Stored items –
════

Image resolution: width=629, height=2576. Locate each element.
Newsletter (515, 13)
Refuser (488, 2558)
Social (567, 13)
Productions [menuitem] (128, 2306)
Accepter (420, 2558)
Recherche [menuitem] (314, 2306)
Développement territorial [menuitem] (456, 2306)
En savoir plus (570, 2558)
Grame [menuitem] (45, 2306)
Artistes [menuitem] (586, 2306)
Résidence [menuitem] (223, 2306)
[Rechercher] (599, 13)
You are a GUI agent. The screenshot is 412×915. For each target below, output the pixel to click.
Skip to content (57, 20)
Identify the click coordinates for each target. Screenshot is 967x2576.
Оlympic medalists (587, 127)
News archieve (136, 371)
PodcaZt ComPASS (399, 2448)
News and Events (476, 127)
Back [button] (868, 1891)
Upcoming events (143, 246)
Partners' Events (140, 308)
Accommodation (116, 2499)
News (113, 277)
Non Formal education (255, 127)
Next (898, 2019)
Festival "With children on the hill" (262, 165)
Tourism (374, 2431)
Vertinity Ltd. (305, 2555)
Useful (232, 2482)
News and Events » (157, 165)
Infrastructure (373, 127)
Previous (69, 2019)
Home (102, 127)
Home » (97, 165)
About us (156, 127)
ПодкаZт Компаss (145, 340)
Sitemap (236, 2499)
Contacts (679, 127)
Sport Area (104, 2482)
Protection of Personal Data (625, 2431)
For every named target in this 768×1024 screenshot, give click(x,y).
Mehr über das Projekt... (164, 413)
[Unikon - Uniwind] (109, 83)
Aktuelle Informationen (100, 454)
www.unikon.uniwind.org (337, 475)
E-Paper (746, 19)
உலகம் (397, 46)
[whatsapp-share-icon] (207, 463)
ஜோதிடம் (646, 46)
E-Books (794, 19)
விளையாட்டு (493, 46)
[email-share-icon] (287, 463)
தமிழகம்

════

Requirement – Reproduce exactly what appears from the line containing "For every named" down to the final line of the data.

Answer for this exercise –
For every named target in this 768×1024 screenshot, give click(x,y).
Mehr über das Projekt... (164, 413)
[Unikon - Uniwind] (109, 83)
Aktuelle Informationen (100, 454)
www.unikon.uniwind.org (337, 475)
E-Paper (746, 19)
உலகம் (397, 46)
[whatsapp-share-icon] (207, 463)
ஜோதிடம் (646, 46)
E-Books (794, 19)
விளையாட்டு (493, 46)
[email-share-icon] (287, 463)
தமிழகம்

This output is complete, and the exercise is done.